Study text
"We were stunned, and very moved. We did not expect that our gesture, which came from the heart, would have such consequences," the couple said, commenting on the Russian president's invitation to attend the Victory Day Parade in Moscow on May 9.
Earlier, the Magues sent two WWII-era military medals belonging to their family, along with a letter of gratitude, to the Russian ambassador in France, asking him to forward the medals to the family of Alexander Prokhorenko, the Russian officer who died in Syria during the liberation of the ancient city of Palmyra from Daesh terrorists in March.
In response to the poignant gesture, President Putin sent the couple a personal invitation to visit Moscow on May 9, and said that he would like to meet them personally.
Everything began in late March, when Russian media announced the death of Prokhorenko, a young officer serving in Syria, who called in airstrikes on his position when it became clear that he had been surrounded by Daesh militants outside Palmyra.
In their letter to the Russian ambassador, the Magues complained that the story hadn't been covered in French media. However, the couple's act of generosity soon made up for that, and their story quickly spread around the world after it was revealed that they would send the National Order of the Legion of Honor (the highest French order for military and civil merits) and the War Cross 1939-1945, medals bestowed on two members of their family for their feats of heroism in the Second World War.
Speaking to Sputnik, Jean-Claude and Micheline Mague explained why Prokhorenko's story struck a chord with them. "We remembered our own son, who was killed in Sarajevo, in Bosnia, although he did not die on the battlefield. We learned of his death just like that, by a phone call."

Assignment
Rewrite the part of the article about the Magues' medals starting with "In their letter" and going on through "Second World War.", with "French media" replaced by "French newspapers".

Records shown
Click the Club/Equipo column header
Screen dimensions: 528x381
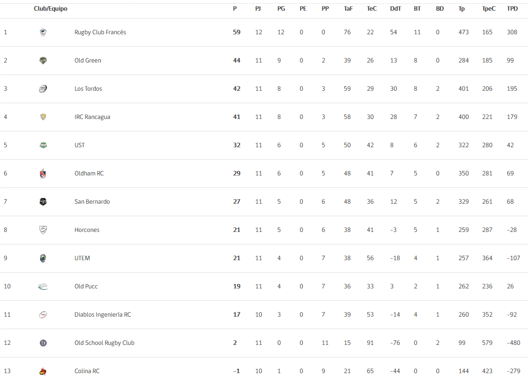tap(50, 9)
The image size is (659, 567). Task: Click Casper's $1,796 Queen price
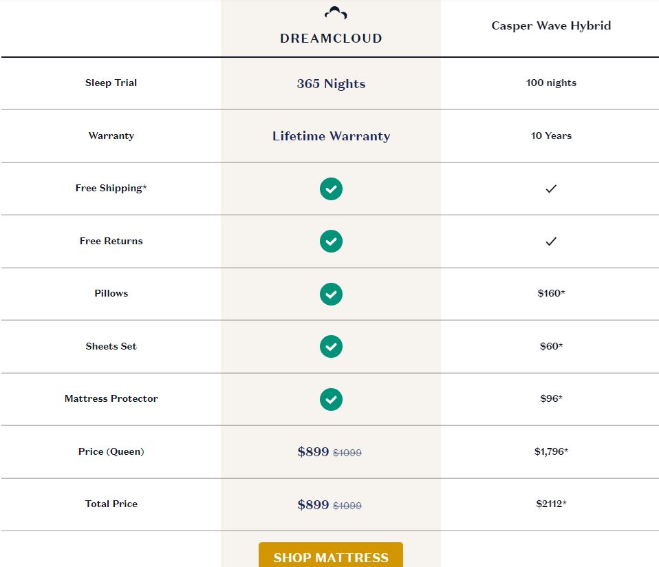pos(551,451)
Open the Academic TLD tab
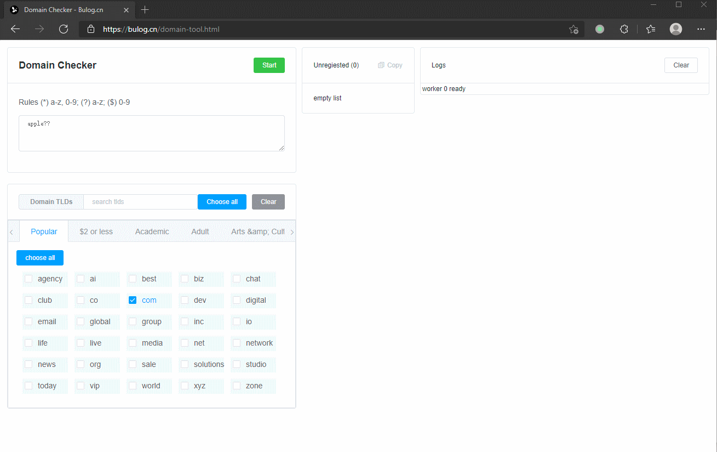 (152, 231)
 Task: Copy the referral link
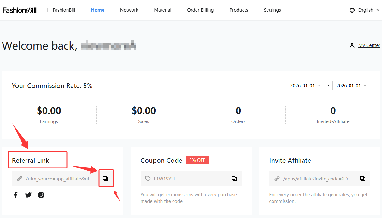coord(106,179)
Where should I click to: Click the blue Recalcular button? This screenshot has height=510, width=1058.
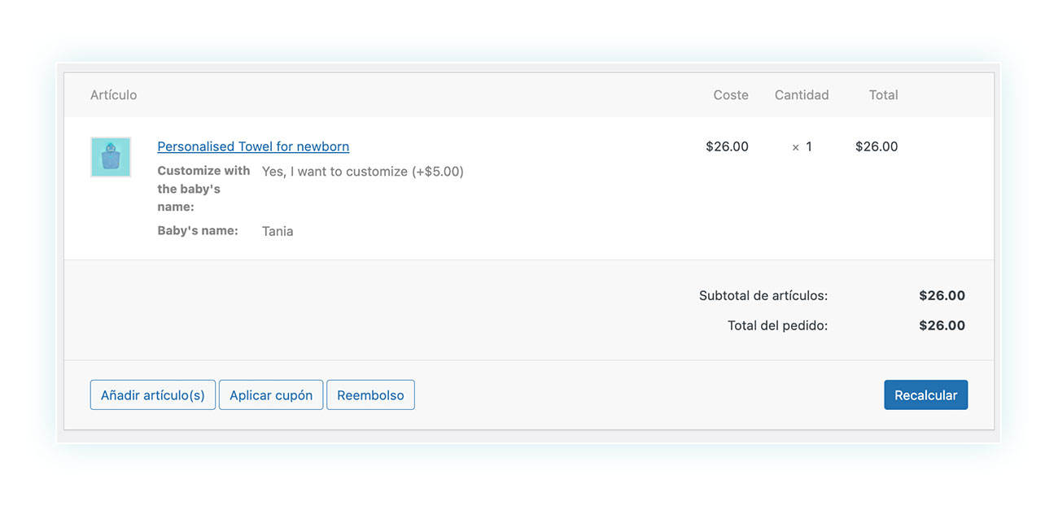[926, 395]
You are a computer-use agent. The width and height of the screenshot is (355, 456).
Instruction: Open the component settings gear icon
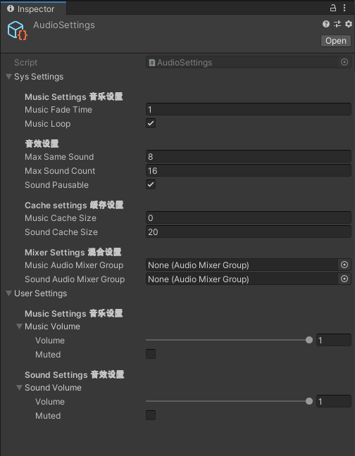point(348,24)
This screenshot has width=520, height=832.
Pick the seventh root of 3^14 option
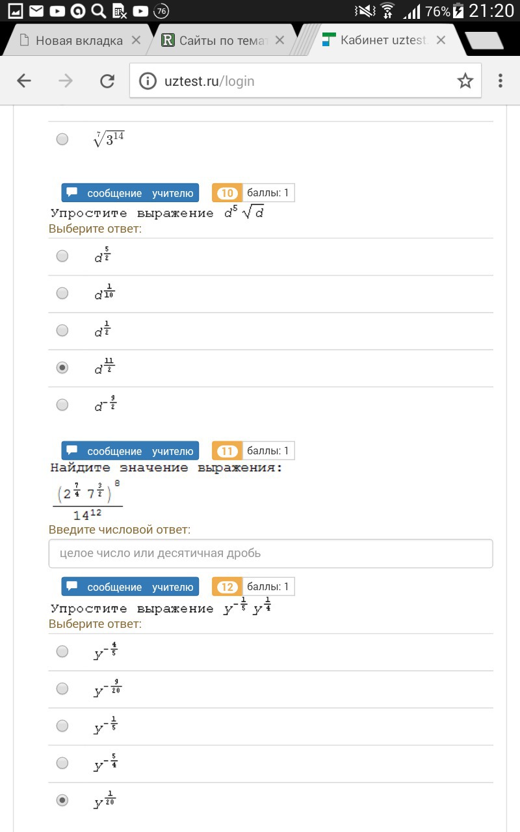coord(62,139)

Response area
In their letter to the Russian ambassador, the Magues complained that the story hadn't been covered in French newspapers. However, the couple's act of generosity soon made up for that, and their story quickly spread around the world after it was revealed that they would send the National Order of the Legion of Honor (the highest French order for military and civil merits) and the War Cross 1939-1945, medals bestowed on two members of their family for their feats of heroism in the Second World War.